And then, having heaps of spare time at the No-Use-Coming-Here Office, Algy began to write novels and found himself at once. You've read some of them, of course? Life with a big L, my dear. Every kind of world while you wait, the upper, the under, and the half. Lallie was very glad of the money that came rolling in, but I believe she said wistfully, "How does my gentle quiet Algy know so much about this, that and the other?" And her gentle quiet Algy made answer: "Intuition, dear; imagination; the novelist's temperament."

By-and-by, however, she began to hear of his being seen at the Umpty Club and Gaston's, chatting with Pearl Preston (one of those people, you know, Daphne, who're immensely talked about but never mentioned). And then a "certain liveliness" set in at the official residence of the Permanent Irremovable Assistant Under-Secretary.

"You silly little goosey!" said Algy; "don't you see that it's not as a man who admires her but as a novelist who's studying her that I talk to Pearl Preston? She's my next heroine. A heroine like that is a sine quâ non in a novel of the Modernist school."
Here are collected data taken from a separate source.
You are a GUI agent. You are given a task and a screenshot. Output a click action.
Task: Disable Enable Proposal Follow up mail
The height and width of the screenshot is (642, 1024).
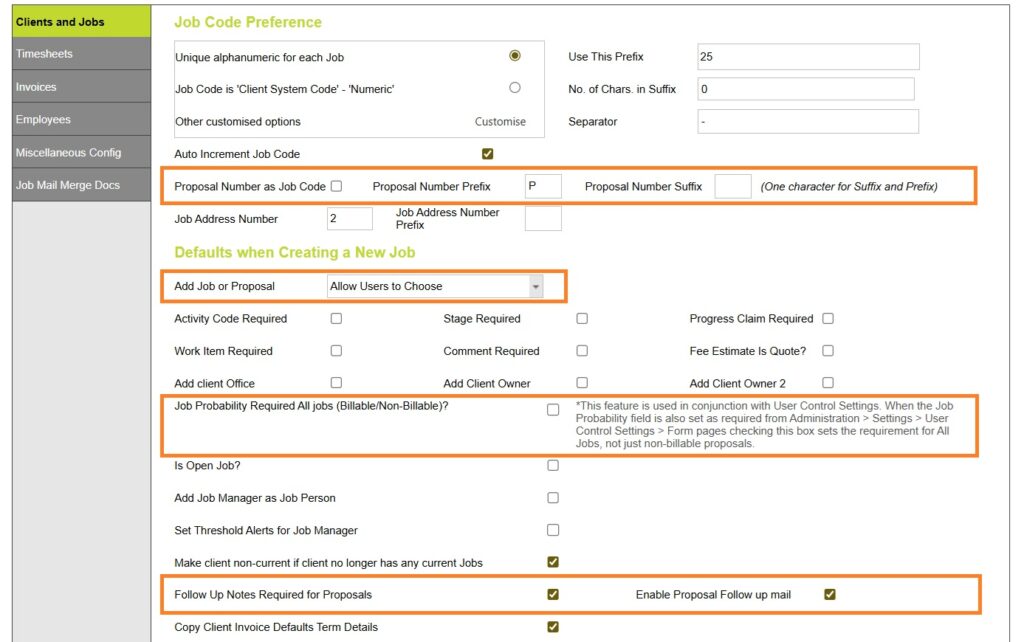[x=830, y=595]
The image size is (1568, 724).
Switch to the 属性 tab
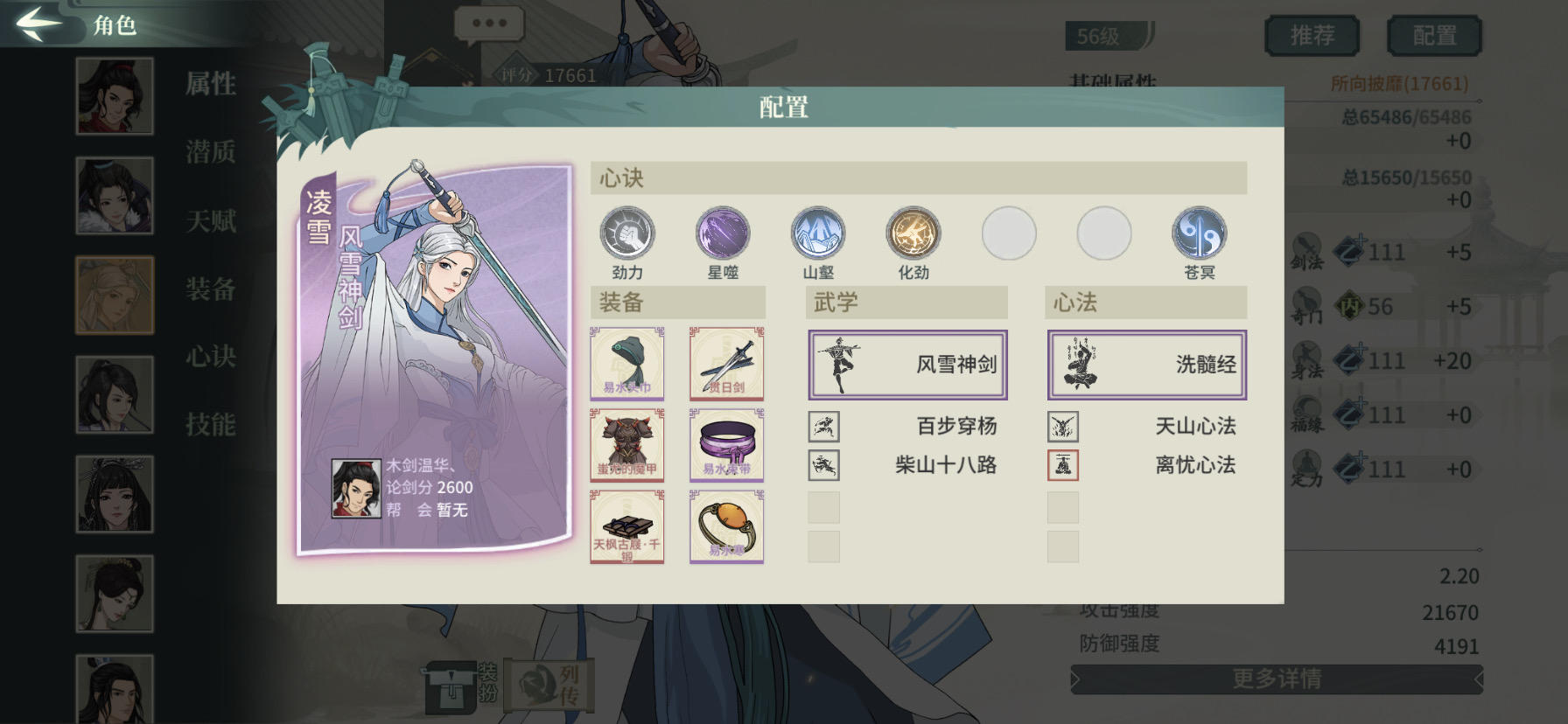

But Lallie couldn't see the dif between a man and a novelist, and Algy couldn't write his best seller without studying its heroine, and so—and so—at last our poor prize couple are in that long list that an overworked judge complained of the other day. And if you ask for the moral I suppose it's "Don't try to study character where there isn't any."

This is emphatically a season for arms, my Daphne, which seems quite a good little idea for peace-time! Faces and figures don't count; it's the arm, the whole arm and nothing but the arm! There are all sorts of stunts for attracting attention to round white arms, and if one has the other kind one had better go and do a rest-cure. Your Blanche is beyond criticism in that respect, as you know, and the other night at the opera I'd a succès fou with a big black-enamel beetle, held in place by an invisible platinum chain, crawling on my upper arm.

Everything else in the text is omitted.